No link found between exposure to air pollution in pregnancy and ADHD in new study

A new study has found that a woman’s exposure to air pollution during pregnancy may not increase her child’s risk of ADHD.

BARCELONA: Led by the Barcelona Institute for Global Health (ISGlobal), the study looked at data from 29,127 children between the ages of 3 and 10 living in Germany, Denmark, France, Italy, the Netherlands, Sweden, and Spain.

The researchers estimated the mothers’ exposures to nitrogen oxides (NOx) and particulate matter (PM10 and PM2.5) throughout pregnancy at their home address and assessed the children’s ADHD symptoms using questionnaires completed by parents and/or teachers.

The team classified a total of 2,801 children as having ADHD symptoms within the borderline/clinical range and 1,590 within the clinical range.

However, they found no evidence of a link between exposure to air pollution during pregnancy and a higher risk of ADHD symptoms within either the borderline or clinical range.

Although previous research has suggested that prenatal exposure to air pollution may affect brain development and increase attention-deficit/ hyperactivity disorder (ADHD) symptoms in children, the findings so far have been inconsistent.

“Given the conclusions of this study and the inconsistent findings of previous studies, we hypothesize that exposure to air pollution might not increase the risk of ADHD in children in the general population,” said ISGlobal researcher Mònica Guxens, who coordinated the study.

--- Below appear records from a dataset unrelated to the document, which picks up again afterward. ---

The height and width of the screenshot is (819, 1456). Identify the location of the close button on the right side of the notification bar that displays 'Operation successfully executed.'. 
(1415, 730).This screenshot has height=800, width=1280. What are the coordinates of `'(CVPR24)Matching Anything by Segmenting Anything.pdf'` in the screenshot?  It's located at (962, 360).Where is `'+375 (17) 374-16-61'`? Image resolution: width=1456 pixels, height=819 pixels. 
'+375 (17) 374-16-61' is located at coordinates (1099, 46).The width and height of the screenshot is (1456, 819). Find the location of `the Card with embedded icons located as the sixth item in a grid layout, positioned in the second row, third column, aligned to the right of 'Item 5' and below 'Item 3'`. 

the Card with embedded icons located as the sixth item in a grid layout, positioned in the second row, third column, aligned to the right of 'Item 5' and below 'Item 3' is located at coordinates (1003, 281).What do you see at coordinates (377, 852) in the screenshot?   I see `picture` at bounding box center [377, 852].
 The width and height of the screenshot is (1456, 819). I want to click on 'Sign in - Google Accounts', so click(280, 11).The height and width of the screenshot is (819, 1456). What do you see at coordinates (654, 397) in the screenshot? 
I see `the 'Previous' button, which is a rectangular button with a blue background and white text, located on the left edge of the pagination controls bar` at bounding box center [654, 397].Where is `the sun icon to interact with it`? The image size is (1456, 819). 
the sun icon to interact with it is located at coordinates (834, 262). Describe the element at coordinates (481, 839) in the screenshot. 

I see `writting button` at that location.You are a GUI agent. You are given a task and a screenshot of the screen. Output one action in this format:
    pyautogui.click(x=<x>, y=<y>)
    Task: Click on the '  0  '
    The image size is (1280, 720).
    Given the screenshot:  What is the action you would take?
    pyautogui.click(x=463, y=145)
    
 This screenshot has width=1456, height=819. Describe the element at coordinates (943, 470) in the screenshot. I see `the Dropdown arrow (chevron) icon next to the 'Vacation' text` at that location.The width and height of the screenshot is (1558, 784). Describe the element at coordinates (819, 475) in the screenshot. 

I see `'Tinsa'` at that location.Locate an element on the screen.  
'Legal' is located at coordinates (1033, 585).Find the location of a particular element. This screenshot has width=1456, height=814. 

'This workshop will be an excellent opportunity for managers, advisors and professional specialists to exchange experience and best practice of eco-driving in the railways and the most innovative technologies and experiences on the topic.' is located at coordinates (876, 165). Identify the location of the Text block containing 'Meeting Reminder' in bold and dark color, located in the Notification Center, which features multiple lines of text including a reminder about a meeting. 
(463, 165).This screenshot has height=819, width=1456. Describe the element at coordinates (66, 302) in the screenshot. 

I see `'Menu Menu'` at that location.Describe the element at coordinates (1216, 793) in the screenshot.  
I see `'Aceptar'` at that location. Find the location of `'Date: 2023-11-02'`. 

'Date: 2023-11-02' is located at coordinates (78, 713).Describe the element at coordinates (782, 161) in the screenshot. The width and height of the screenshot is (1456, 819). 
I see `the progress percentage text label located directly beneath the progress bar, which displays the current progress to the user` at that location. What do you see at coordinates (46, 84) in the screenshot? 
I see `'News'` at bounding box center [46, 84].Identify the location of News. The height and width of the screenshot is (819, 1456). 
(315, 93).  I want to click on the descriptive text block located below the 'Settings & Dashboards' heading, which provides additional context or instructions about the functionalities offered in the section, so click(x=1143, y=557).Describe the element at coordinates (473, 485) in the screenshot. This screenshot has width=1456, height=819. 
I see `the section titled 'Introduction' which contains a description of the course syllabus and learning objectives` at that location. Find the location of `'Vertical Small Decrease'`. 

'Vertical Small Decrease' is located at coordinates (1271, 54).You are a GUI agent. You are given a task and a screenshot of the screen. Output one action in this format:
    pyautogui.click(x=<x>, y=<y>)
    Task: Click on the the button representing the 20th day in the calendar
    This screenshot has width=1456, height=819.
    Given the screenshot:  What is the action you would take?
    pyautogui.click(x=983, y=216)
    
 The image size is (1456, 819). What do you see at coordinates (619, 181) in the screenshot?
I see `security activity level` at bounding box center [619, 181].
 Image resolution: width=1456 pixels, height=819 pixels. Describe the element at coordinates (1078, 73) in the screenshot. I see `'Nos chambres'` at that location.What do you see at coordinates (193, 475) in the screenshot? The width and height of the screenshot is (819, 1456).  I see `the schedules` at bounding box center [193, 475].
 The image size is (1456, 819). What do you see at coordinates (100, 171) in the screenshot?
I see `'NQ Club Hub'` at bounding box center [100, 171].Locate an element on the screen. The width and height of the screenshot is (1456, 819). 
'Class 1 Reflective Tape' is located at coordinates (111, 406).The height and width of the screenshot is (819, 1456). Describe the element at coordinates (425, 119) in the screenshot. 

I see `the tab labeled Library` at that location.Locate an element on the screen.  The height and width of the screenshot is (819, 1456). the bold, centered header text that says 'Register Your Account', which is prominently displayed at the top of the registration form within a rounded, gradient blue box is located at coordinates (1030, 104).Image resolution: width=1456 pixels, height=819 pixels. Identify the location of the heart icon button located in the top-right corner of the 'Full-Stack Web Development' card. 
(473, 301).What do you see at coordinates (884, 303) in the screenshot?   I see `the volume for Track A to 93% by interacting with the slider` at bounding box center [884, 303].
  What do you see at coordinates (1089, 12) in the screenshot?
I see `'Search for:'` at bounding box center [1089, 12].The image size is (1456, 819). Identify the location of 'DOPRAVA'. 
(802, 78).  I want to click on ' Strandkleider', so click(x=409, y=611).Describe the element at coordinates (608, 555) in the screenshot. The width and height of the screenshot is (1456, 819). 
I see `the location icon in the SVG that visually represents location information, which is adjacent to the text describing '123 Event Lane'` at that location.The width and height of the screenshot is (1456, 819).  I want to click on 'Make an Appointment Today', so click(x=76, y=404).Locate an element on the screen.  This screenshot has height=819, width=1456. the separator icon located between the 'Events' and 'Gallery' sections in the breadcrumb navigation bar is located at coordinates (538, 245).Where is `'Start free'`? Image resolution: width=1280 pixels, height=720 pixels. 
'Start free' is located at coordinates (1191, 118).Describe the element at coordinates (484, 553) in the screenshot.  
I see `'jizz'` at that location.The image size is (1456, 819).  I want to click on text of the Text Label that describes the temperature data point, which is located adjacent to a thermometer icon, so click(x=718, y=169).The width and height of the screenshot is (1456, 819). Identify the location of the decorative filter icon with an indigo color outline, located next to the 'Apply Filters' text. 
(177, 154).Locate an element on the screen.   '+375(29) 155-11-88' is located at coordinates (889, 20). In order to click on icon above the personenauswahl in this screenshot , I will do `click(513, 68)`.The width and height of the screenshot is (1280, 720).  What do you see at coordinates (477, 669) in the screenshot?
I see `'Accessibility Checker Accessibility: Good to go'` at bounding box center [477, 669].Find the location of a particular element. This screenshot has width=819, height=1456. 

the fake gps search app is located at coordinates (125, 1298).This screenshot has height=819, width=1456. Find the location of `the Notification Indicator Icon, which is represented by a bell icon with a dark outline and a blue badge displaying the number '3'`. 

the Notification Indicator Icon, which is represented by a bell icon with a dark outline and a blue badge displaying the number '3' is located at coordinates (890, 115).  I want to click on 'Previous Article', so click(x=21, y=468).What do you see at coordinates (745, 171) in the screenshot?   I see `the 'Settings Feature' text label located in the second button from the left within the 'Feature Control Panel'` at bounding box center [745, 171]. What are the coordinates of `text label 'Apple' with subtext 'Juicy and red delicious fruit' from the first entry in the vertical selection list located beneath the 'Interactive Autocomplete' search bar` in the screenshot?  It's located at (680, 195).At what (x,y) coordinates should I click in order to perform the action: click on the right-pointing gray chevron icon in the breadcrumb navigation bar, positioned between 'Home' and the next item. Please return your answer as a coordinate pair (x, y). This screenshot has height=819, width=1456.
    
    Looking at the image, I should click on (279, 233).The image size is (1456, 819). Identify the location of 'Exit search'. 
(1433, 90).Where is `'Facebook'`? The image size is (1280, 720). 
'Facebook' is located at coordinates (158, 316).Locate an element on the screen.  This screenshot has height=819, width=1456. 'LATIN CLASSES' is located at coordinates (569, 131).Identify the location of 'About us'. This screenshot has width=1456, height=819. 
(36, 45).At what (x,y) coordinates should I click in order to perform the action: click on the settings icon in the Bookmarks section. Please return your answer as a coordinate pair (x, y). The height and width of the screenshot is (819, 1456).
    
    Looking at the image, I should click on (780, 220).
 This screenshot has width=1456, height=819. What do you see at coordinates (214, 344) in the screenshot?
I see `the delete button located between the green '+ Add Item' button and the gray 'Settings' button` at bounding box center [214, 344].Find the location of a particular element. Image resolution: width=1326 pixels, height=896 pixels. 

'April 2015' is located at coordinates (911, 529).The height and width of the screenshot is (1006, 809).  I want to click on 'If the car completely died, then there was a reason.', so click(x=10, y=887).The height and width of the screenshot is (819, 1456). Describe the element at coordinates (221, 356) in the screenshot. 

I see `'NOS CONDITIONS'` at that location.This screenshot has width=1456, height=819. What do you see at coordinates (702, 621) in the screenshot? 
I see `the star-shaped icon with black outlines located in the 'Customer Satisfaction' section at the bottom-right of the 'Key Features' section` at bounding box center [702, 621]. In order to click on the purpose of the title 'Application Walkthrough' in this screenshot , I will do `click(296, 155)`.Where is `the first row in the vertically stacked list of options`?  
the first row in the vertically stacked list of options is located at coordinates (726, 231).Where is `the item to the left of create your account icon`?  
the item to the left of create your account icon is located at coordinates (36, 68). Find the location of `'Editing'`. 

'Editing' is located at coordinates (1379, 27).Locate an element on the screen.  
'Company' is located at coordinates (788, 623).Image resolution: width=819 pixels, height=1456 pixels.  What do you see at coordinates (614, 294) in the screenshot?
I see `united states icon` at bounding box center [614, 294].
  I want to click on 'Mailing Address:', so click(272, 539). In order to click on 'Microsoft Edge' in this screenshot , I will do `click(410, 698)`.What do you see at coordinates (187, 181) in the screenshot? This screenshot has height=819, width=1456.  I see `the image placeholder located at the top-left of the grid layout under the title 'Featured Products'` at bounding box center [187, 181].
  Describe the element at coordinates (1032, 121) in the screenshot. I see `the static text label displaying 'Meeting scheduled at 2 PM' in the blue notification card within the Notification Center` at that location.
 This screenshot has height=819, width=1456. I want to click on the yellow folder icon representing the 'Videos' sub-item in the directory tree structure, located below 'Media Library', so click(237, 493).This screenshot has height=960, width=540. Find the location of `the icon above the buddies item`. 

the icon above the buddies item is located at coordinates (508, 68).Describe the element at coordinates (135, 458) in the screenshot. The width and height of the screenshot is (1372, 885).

“However, we believe that exposure to air pollution could have harmful effects on neuropsychological development, especially in genetically susceptible children.”

With a worldwide prevalence of 5%, ADHD is the most common childhood behavioral disorder. Symptoms include inattention, hyperactivity and/or impulsivity which can interfere with a child’s development and academic performance.

It has previously been shown that ADHD is the result of complex interactions between genetic background — heritability is approximately 75% — and environmental and factors.

The results can be found published online in the journal Epidemiology.